Pembantu asal Indonesia Dibunuh Pacar di Singapura, Pengadilan Vonis Mati Pelaku
Namun, tujuh hari kemudian, Ahmed meyakinkan kekasihnya itu untuk bertemu lagi. Rayuan laki-laki itu berhasil, mereka pun kemudian berhubungan intim di sebuah hotel.
Jaksa penuntut dalam perkara itu, Hay Hung Chun, mengatakan kepada pengadilan sebelumnya bahwa Ahmed berulang kali mengancam akan membunuh Nurhidayati jika korban tidak mengakhiri hubungannya dengan Hanifa.
“Saat korban menolak, terdakwa secara brutal mencekiknya dengan handuk di lehernya,” ungkap jaksa itu, dikutip The Straits Times, Senin (14/12/2020).
Hay mengatakan, pelaku melingkarkan handuk di leher Nurhidayati, mendorong korban ke tempat tidur, dan menginjak salah satu ujung handuk sementara dia menarik ujung lainnya.

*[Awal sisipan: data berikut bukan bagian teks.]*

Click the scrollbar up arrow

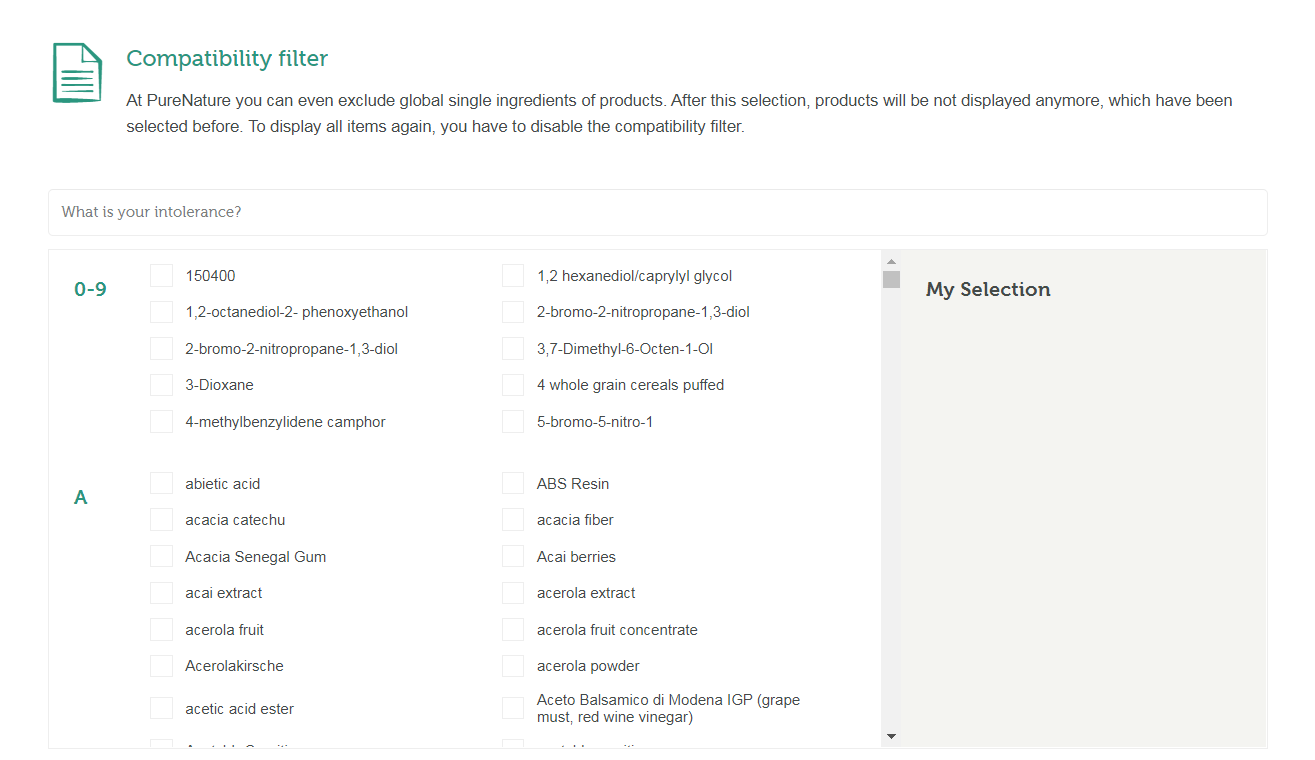click(891, 261)
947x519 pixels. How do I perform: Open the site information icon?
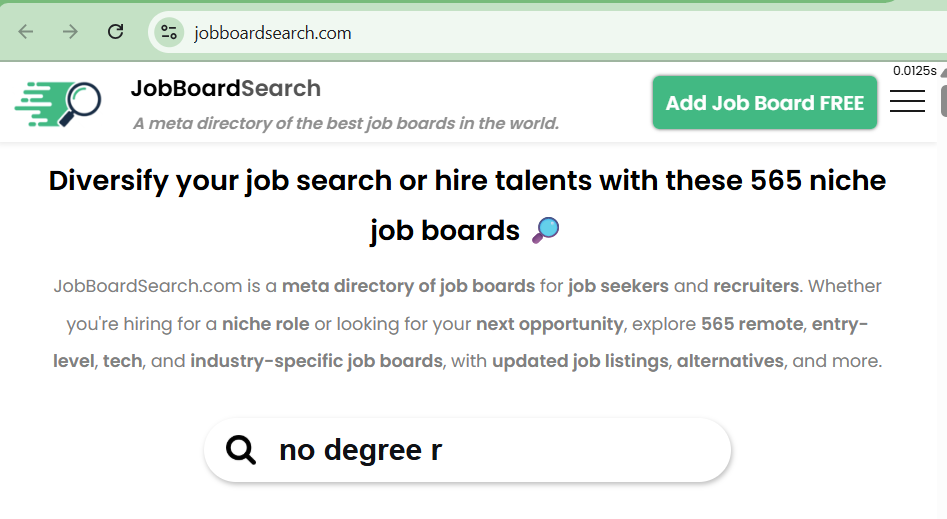click(169, 32)
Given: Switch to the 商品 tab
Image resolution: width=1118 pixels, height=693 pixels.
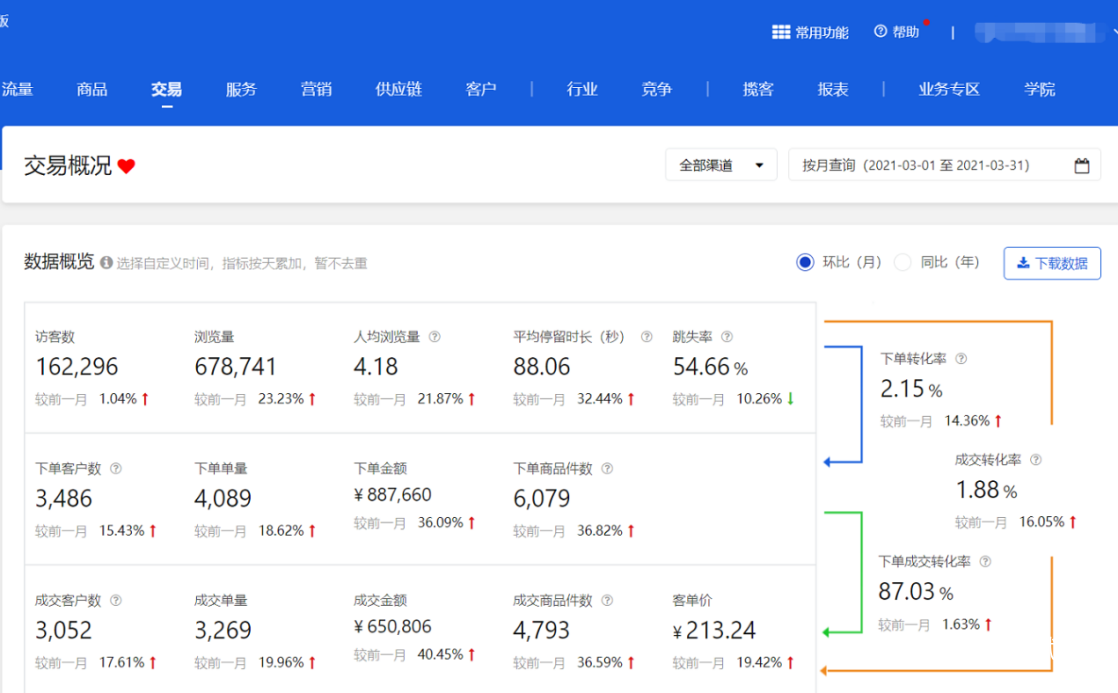Looking at the screenshot, I should (91, 89).
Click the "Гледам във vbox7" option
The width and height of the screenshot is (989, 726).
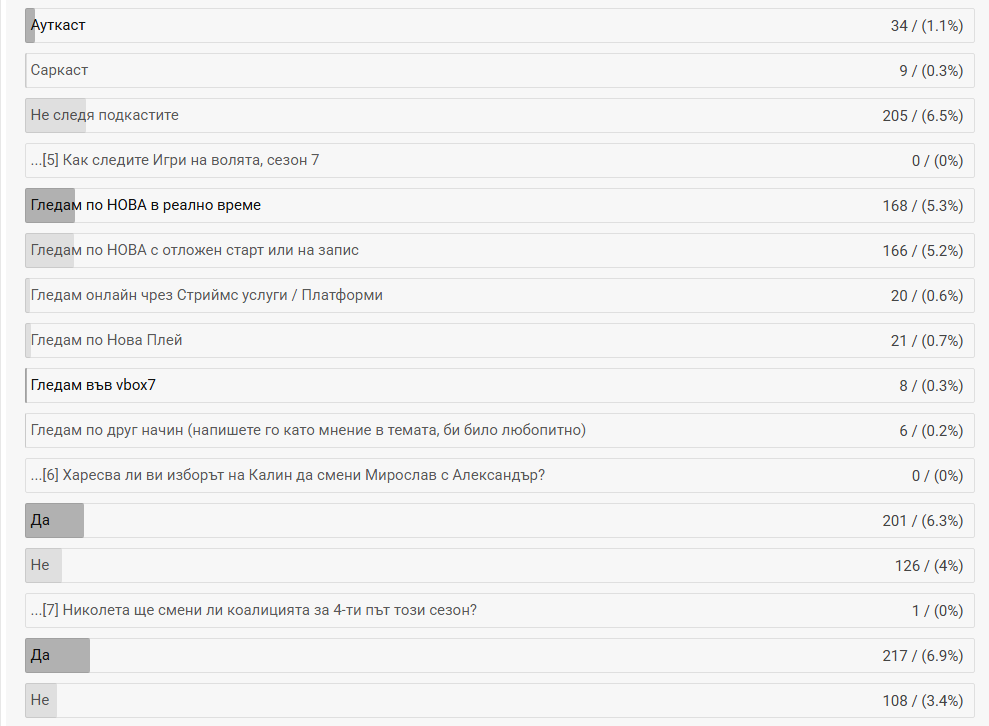[x=94, y=385]
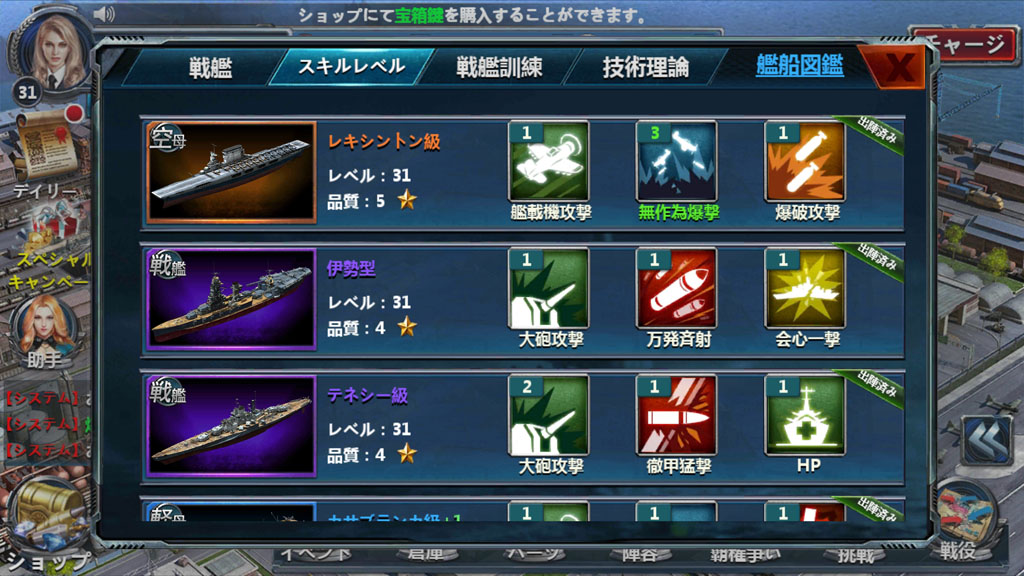Select the HP skill icon
The width and height of the screenshot is (1024, 576).
805,415
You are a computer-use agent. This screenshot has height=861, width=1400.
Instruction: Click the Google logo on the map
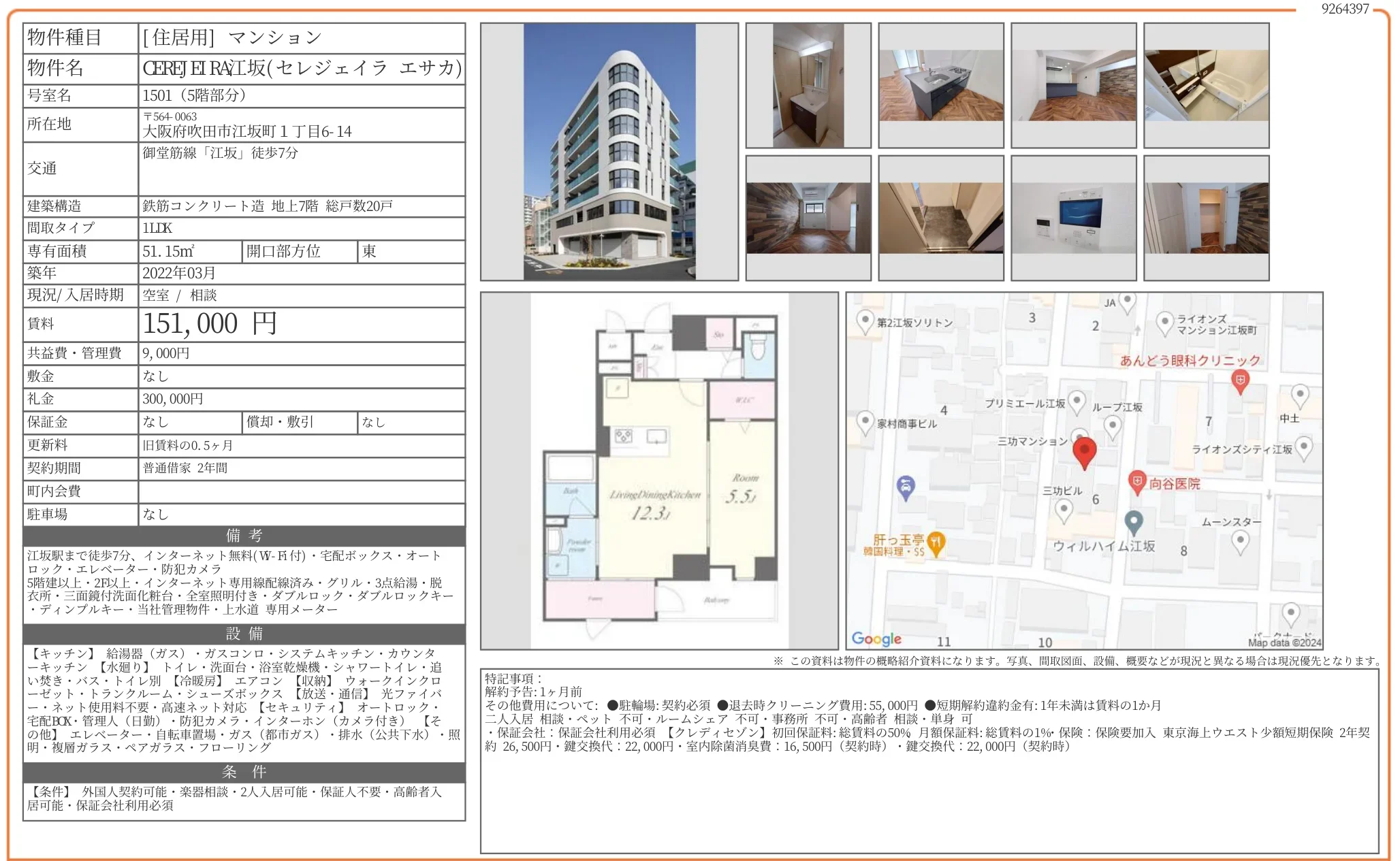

Setelah darah mengalir dari telinga korban, dia menarik handuk itu lebih keras sampai korban tidak bergerak lagi.
Jaksa juga mengatakan, Ahmed kemudian melilitkan tali—yang sudah dia siapkan sebelumnya—di leher Nurhidayati beberapa kali dan mengencangkannya dengan beberapa simpul. “Dia memelintir kepala korban dari kiri ke kanan untuk mencari posisi yang pas,” kata Hay.